What is Classed as a Dental Emergency?


Navigating Dental Emergencies in the UK: A Comprehensive Guide

What is Classed as a Dental Emergency?
What is Classed as a Dental Emergency?

Dental emergencies can strike at any time, causing excruciating pain and disrupting your daily life. Emergency dental care is available for a range of situations, but it’s crucial to understand what constitutes a dental emergency and how to seek timely treatment.

What Is Classed as a Dental Emergency in the UK?

In the UK, a dental emergency is any situation that requires immediate dental attention to prevent further damage, pain, or infection. These emergencies can vary in severity, but often involve:

  • Severe Toothache: A persistent, debilitating toothache that interferes with daily activities, eating, or sleep.
  • Uncontrollable Bleeding: bleeding from the mouth that cannot be stopped using gauze or pressure.
  • Broken or Knocked-Out Tooth: A tooth that has fractured or been completely dislodged.
  • Facial or Oral Swelling: Swelling in the face or mouth caused by an infection or trauma
  • Impaired Breathing: Difficulty breathing due to an abscess or other dental issue.
  • Acute Dental Trauma: Injuries to the teeth, gums, or surrounding tissues caused by an accident or impact
  • Alveolar Osteitis (Dry Socket): A painful condition that occurs after tooth extraction when the blood clot fails to form properly.
  • Severe Infection: a severe dental infection that causes extreme pain, swelling, and fever, potentially spreading to other parts of the body.

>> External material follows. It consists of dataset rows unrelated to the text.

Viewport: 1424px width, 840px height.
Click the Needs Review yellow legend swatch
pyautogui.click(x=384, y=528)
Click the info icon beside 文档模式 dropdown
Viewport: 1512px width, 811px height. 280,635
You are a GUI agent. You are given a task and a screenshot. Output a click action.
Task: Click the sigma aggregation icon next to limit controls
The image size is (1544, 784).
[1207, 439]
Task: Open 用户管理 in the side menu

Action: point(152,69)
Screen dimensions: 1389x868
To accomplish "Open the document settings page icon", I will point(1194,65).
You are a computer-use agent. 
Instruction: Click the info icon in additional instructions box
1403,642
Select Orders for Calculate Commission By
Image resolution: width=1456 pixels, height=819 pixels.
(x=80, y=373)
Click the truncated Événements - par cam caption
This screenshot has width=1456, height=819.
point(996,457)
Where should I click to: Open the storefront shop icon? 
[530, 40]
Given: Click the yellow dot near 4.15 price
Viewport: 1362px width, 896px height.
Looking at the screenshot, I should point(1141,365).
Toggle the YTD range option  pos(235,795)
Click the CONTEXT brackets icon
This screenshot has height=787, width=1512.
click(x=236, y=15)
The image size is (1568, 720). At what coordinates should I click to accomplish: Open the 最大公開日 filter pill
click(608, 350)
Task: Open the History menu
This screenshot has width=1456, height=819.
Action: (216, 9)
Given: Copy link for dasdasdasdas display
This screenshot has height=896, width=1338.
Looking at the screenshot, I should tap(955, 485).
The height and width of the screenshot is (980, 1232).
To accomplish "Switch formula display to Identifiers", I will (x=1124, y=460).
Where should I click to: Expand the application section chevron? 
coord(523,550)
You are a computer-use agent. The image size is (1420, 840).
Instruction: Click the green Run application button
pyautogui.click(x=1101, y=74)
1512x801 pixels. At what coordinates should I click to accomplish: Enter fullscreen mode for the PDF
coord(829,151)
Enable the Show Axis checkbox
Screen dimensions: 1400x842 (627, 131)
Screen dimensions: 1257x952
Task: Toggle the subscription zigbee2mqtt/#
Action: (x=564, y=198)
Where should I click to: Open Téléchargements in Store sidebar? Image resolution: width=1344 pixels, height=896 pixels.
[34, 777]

What to Do in a Dental Emergency

If you’re facing a dental emergency, prompt action is essential to minimise pain, prevent complications, and protect your overall health. Here’show to proceed:

  1. Contact Your Dentist: If your dentist is available, inform them of the emergency and seek immediate consultation.
  2. Seek Out-of-Hours Care: If your own dentist is unavailable, contact another local dental practice or use the ‘111’ online service to find an emergency dental service in your area.
  3. Visit the Emergency Room: In life-threatening situations, such as severe difficulty breathing or uncontrolled bleeding, go to the nearest emergency department.

Preventing dental emergencies

While dental emergencies can be unpredictable, proactive measures can significantly reduce the risk of encountering one. Here are some preventive steps:

  • Regular Dental Checkups: Maintain regular dental checkups and cleanings to identify and address potential issues early on.
  • Proper Oral Hygiene: Practice good oral hygiene habits, including brushing twice daily, flossing once a day, and using an alcohol-free mouthwash.
  • Avoid Risky Behaviours: Avoid habits that can damage teeth, such as biting on hard objects or consuming sugary foods excessively.
  • Protective Gear: Wear a mouth guard when engaging in sports or activities that could lead to oral injuries.

When to Seek Professional Help

Don’t hesitate to seek professional dental assistance if you experience any of the following:

  • Severe toothache that persists for more than two days
  • Bleeding from the mouth that cannot be controlled
  • A broken or knocked-out tooth
  • Swollen face or mouth
  • Difficulty breathing
  • Acute dental trauma
  • Severe infection


Dental emergencies can be unsettling, but with proper knowledge and timely action, you can effectively manage them and maintain good oral health.Remember, prevention is always better than cure. By following preventive measures and seeking prompt dental care when needed, you can safeguard your smile and overall well-being.